Question 6
Now suppose that the preferences are strictly monotone and strictly
convex. What can we deduce from that?
Correct: For all points \((x_{1},x_{2})\) there exists some combinations
\((y,p_{1},p_{2})\) such that when faced with \((y,p_{1},p_{2})\) the
consumer will choose \((x_{1},x_{2})\)?
Correct: If we are allowed to run arbitrarily many experiments, exposing
the consumer to \((y,p_{1},p_{2})\) and observing his choice, then we
can learn arbitrarily precisely these preferences.
Correct: If \(y\) is fixed but we are allowed to run arbitrarily many
experiments exposing the consumer to \((y,p_{1},p_{2})\), where we can
pick \((p_{1},p_{2})\) and observe his choice, then we can learn
arbitrarily precisely these preferences.
Corrrect: If we know the consumer’s entire Marshallian demand function,
then we can recover his MRS at each point.

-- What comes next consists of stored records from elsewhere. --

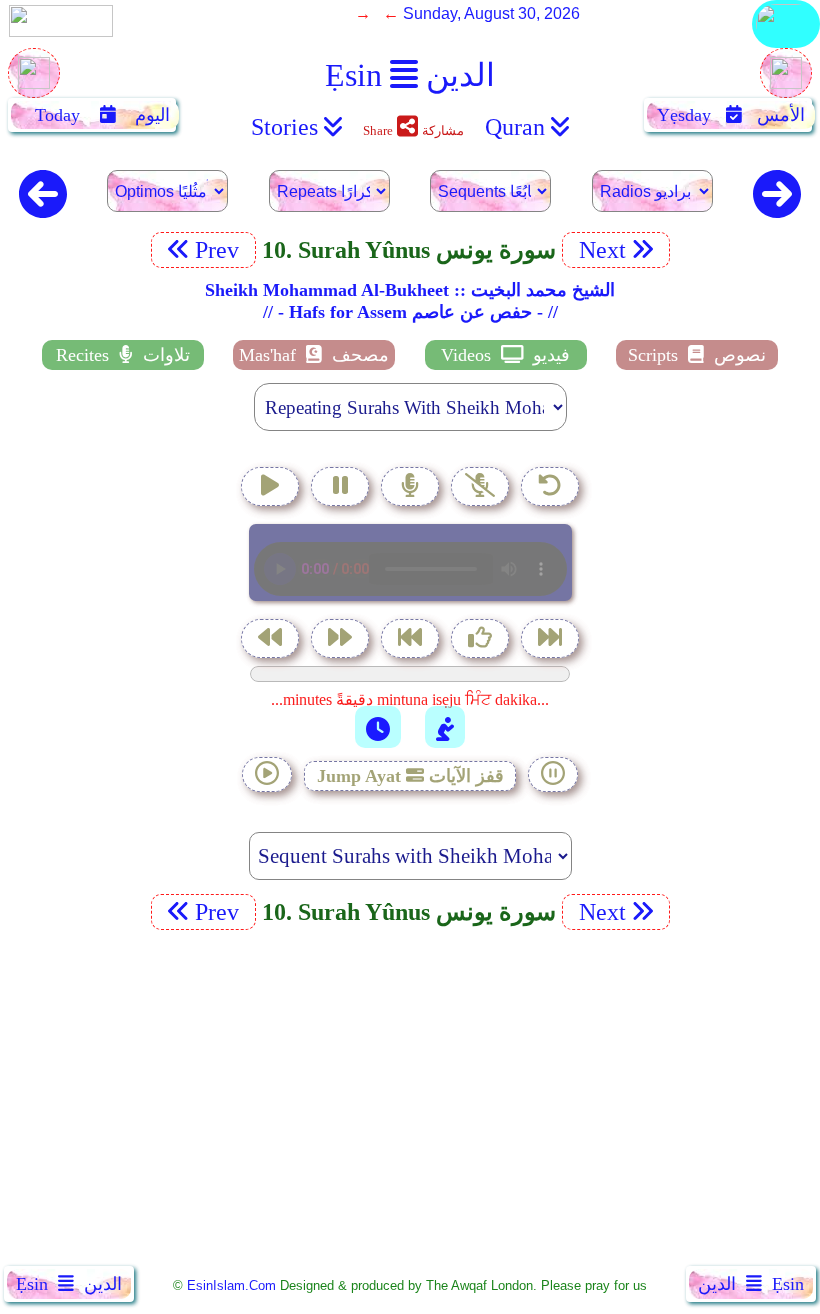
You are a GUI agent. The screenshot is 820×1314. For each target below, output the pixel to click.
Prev (220, 250)
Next (599, 250)
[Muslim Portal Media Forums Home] (34, 83)
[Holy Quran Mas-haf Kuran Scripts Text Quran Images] (786, 46)
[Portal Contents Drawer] (412, 640)
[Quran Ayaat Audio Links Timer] (378, 727)
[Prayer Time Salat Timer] (445, 727)
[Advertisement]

Corrrect: If we know the consumer’s entire Marshallian demand function,
then we can recover his preferences.
Explanation:
For any point \(A\) we will learn the MRS at that point if we expose the
consumer to the situation where the budget line goes through he point
and is tangent to the indifference curves through that point. From that
we can recover the indifference curves and by monotonicity the
preferences.